Kuriere des Zürcher Zentrallabors erhalten mickrige Löhne. Der Arbeitgeber stiehlt sich aus der Verantwortung.

Gerade mal sieben Wochen arbeitete Erika Z. als Kurierfahrerin bei einem Subunternehmen des Zürcher Zentrallabors: Der hektische Verkehr, massiver Zeitdruck, lange Schichten, kaum Pausen und andere widrige Arbeitsbedingungen setzten ihr zu, wie sie gegenüber «Kassensturz» schildert. Die alleinerziehende Mutter sah keinen anderen Ausweg als die Kündigung.

Doch ihr Arbeitgeber, der Chef einer Kurierfirma, verrechnete ihr auf der letzten Lohnabrechnung einen Parkschaden am Dienstfahrzeug als «Unfall» und zog dafür 1500 Franken ab – die Hälfte ihres mickrigen Lohns; an einem Auto mit knapp 300'000 Kilometern und unzähligen Vorschäden. Ein klarer Fall: Solche Pauschalabzüge sind nicht zulässig. «Der Arbeitgeber meldete den Schaden nie einer Versicherung an, und geflickt wurde er auch nicht», ergänzt Erika.

Quelldaten:
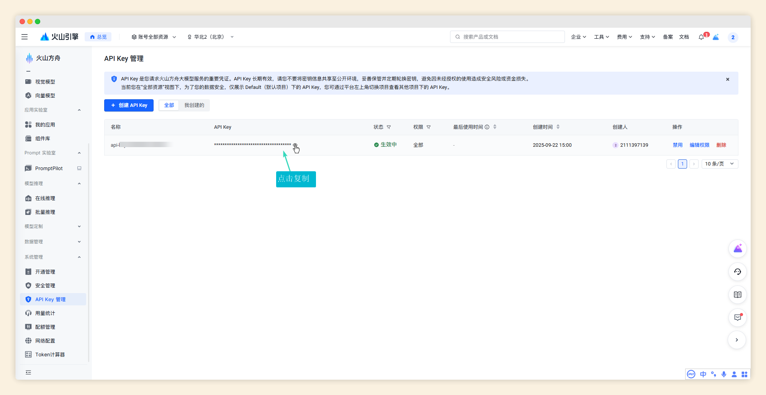This screenshot has height=395, width=766.
Task: Collapse the sidebar using bottom icon
Action: [x=28, y=372]
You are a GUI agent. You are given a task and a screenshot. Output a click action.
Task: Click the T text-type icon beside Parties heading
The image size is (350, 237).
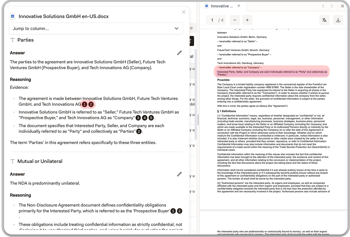tap(12, 40)
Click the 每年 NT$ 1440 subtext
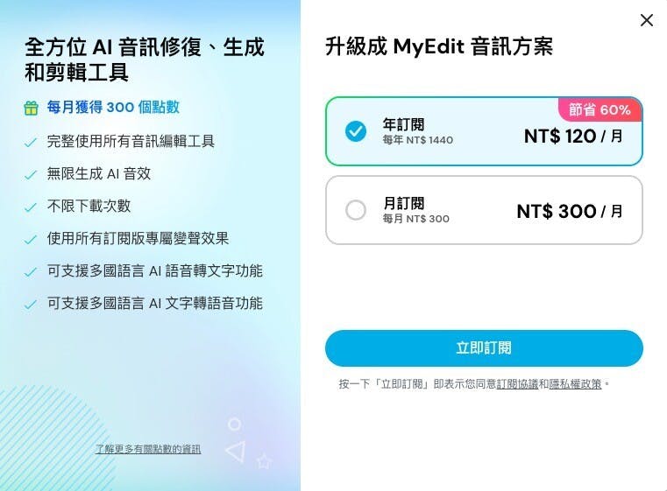 tap(418, 140)
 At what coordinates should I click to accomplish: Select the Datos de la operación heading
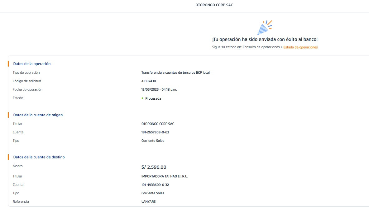tap(32, 64)
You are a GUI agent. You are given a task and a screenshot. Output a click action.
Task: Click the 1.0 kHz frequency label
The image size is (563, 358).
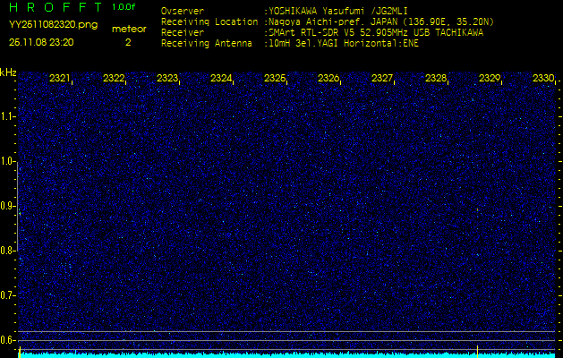8,161
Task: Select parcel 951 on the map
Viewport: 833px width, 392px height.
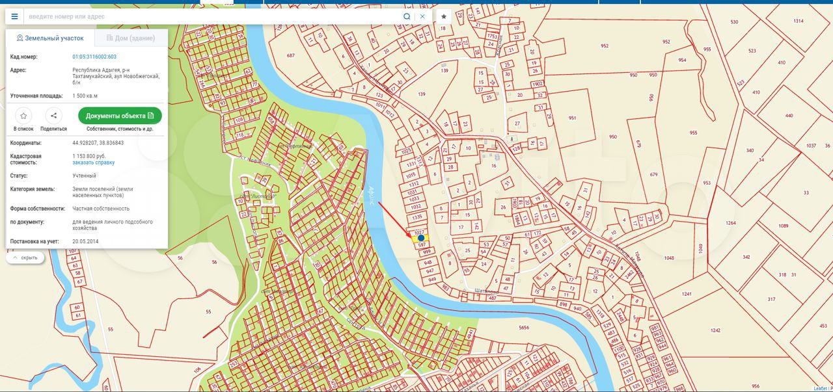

Die Aufgabe: Wiederhole aus dem Artikel über die Kuriere des Zürcher Zentrallabors wörtlich die Stelle zwischen „Kuriere des Zürcher“ und „als die Kündigung.“, beide eingeschlossen.

Lösung der Aufgabe:
Kuriere des Zürcher Zentrallabors erhalten mickrige Löhne. Der Arbeitgeber stiehlt sich aus der Verantwortung.

Gerade mal sieben Wochen arbeitete Erika Z. als Kurierfahrerin bei einem Subunternehmen des Zürcher Zentrallabors: Der hektische Verkehr, massiver Zeitdruck, lange Schichten, kaum Pausen und andere widrige Arbeitsbedingungen setzten ihr zu, wie sie gegenüber «Kassensturz» schildert. Die alleinerziehende Mutter sah keinen anderen Ausweg als die Kündigung.